Ayer vi la película Drive my car, basada en un libro suyo de relatos, tiene una duración de tres horas, y francamente, se me pasaron volando. Me ha fascinado.

El tema principal, desde mi visión particular, es la falta de autenticidad y sinceridad con uno mismo y con los demás. Muchas veces por seguir adelante en la vida o por mantener determinada situación, no somos honestos. Esto, no solo complica cada vez más las cosas, sino que, nos lleva a perder aquello que tanto deseamos conservar. Porque al final, de lo que se trata siempre, es de no perdernos a nosotros mismos.

Algo curioso y que he podido experimentar en mis propias carnes, son esas ocasiones en que te viene alguien y te propone ir a un sitio o realizar algo que te cuesta decidir o sientes cierta resistencia. La mayoría de las veces en que al final dices: bueno, vale, voy o lo hago, termina pasándote algo o conociendo a alguien que va a ser muy decisivo en tu vida.
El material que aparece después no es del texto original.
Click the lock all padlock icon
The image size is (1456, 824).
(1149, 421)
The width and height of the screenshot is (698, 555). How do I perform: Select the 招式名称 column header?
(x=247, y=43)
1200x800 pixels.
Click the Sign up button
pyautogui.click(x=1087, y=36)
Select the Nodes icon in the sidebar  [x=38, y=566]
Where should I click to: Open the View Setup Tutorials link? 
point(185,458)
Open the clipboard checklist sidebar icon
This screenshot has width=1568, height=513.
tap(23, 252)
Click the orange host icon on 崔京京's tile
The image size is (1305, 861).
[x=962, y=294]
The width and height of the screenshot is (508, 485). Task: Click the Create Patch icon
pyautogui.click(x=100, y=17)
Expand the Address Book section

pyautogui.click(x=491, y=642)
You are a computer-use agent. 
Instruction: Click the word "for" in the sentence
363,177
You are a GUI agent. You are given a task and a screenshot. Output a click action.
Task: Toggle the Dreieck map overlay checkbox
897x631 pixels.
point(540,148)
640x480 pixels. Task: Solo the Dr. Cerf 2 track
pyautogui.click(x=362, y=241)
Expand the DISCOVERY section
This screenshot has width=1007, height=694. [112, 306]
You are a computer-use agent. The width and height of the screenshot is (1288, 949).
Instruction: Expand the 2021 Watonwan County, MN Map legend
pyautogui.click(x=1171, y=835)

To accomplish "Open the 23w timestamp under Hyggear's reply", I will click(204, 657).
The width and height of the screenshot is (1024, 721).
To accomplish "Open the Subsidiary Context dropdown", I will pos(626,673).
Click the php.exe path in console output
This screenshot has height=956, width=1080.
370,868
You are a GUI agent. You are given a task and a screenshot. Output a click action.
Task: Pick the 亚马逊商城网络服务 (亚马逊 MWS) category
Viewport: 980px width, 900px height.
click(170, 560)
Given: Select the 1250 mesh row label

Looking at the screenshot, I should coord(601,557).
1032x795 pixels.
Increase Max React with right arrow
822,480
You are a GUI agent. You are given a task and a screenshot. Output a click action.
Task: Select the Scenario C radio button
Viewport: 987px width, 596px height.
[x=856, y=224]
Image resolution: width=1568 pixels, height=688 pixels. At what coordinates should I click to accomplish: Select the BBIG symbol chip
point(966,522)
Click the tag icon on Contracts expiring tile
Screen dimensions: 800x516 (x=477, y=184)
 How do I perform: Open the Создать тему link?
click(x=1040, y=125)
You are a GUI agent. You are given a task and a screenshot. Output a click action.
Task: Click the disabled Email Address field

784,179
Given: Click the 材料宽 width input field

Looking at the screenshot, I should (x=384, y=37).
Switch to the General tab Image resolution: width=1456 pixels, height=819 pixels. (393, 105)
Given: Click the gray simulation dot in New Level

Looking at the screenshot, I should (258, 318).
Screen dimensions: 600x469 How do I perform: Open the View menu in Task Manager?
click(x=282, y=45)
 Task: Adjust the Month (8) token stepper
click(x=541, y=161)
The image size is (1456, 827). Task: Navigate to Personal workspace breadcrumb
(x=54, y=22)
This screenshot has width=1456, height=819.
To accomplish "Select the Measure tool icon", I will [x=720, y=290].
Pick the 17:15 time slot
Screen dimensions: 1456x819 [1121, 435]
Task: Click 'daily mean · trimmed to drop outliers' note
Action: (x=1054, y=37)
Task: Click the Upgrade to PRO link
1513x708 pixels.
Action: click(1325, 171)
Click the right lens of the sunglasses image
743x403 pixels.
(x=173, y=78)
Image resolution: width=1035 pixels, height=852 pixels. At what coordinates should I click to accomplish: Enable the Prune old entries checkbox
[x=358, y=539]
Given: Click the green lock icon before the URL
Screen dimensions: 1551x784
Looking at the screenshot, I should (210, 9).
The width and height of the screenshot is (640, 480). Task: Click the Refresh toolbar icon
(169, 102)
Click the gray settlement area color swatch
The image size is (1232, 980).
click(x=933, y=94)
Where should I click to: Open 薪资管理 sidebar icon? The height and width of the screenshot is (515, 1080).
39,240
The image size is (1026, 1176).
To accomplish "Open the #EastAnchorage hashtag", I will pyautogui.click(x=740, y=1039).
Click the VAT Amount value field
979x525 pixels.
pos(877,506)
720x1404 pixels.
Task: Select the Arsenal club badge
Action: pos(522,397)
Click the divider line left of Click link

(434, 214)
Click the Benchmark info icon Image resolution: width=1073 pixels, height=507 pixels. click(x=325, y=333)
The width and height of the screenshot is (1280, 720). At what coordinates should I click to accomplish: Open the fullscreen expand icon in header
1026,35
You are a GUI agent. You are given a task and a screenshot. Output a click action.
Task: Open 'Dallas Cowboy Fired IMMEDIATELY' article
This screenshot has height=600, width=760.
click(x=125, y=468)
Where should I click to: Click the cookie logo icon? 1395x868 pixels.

Esto es un aspecto que los astrólogos conocemos muy bien y que está marcado por los dos nodos lunares: uno de los nodos, representa el pasado lejano, lo que traemos aprendido de otras vidas y donde se nos da muy bien, por este motivo queremos permanecer siempre ahí. El otro nodo lunar representa el futuro, lo que está por llegar y tenemos que aprender. Entregarnos a la dinámica de este nodo, nos hace avanzar e incluso limpiar situaciones karmicas . 

Al protagonista de la peli, en un momento dado, le dicen que tiene que tener chofer obligado y de entrada se resiste a aceptar. El chofer es una mujer con la que, a primera vista, no tiene nada en común.

Esta mujer parece que no siente o que no tiene necesidades, pero resulta ser una coraza tras la cual, se esconde mucha sensibilidad y vulnerabilidad. Algo similar al protagonista, que parece ser una persona muy aséptica en el trato con los demás y sobria con sus emociones. Ambos tienen el mismo problema: la comunicación.

Poco a poco las barreras se rompen, van descubriendo que vienen de experiencias vitales muy similares y que ambos necesitan expresar y sanar las mismas heridas. 

En paralelo a la historia, se representa una obra de Chéjov que tiene unos diálogos sincrónicos con lo que están viviendo los protagonistas de la peli. 

La película tiene una estética muy limpia y elegante, con silencios muy elocuentes, buenas interpretaciones y la música de un grande como lo es Eiko Ishibashi.